Saturday, September 24, 2011

Classic Year of College Rock

It’s the classic year of college rock — or perhaps more specifically, it’s the year that Minneapolis dominated the sound of America from the upper reaches of the Top 40 to the underground of college radio.
The former was all about Prince, who undercut his Purple Rain train by quickly releasing the Paisley Underground-accented Around the World in a Day while others, like Ready for the World, were ripping off his 1999 synth groove. The latter belonged to the Replacements and especially Hüsker Dü, who released the twin titans of Flip Your Wig and New Day Rising on the heels of ’84’s Zen Arcade. But it’s also the year that rap began to edge its way onto the charts and the year U.K. rock began to shake off the stylized threads of the New Romantics for murky guitars via the Smiths and Jesus and Mary Chain, modernistic rock countered by the rise of roots rock from America’s heartland and the pubs of Britain, where Dire Straits had a surprise smash hit. They all provide plenty of reasons to love 1985.

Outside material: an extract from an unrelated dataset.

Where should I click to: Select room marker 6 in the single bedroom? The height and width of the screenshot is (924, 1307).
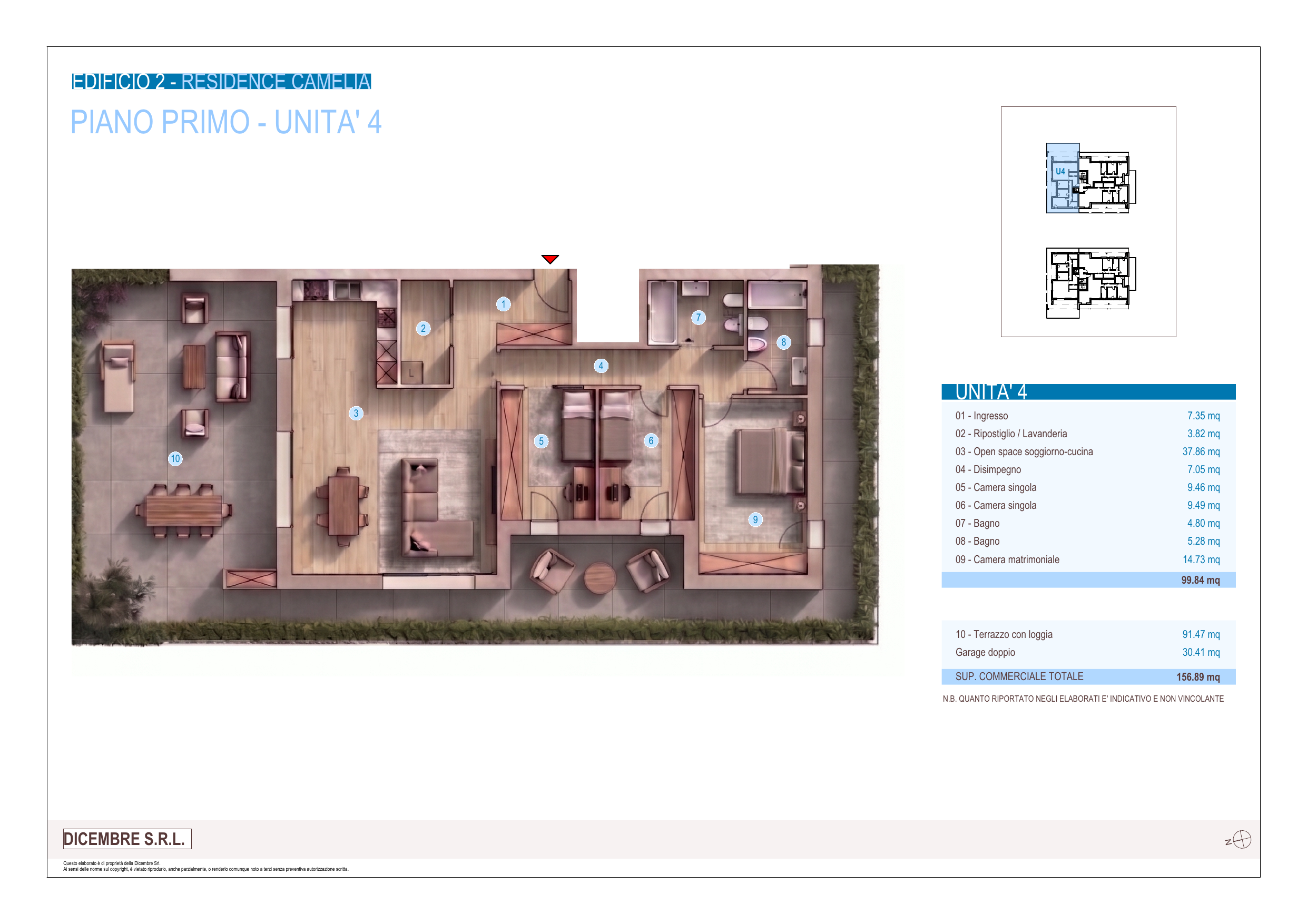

Even though I was a music-addicted teenager in the ’80s, I had no interest in the big three — rap, punk, and synth pop. Fortunately, that left me plenty of time to focus my adolescent adoration on individual bands/objects (like New Order, R.E.M., the Smiths, INXS, Bauhaus), and still leave plenty of time to hear a bit of the rapturous perfect pop still being aired on the radio (‘Til Tuesday, anyone?).
Producers had finally figured out how to reconcile the sterility of digital production with the presence and atmosphere that a good song requires. The result of this was magic — pop songs that sounded like nothing else heard before them, pop songs that you got lost inside (especially when you were listening on your Walkman).
There’s a long list of artists affected by this production aesthetic (even when you narrow it down to 1985), but those who nailed it, themselves or with outside help, included a variety of talents: Bryan Adams, Simple Minds, Phil Collins, Tears for Fears, a-ha, Scritti Politti, Madonna, Bruce Springsteen, the Power Station, Foreigner, Dire Straits, and Simply Red. Plus, of course, ‘Til Tuesday, whose “Voices Carry” was the clouded but strangely comforting song I listened to most on my Walkman that year.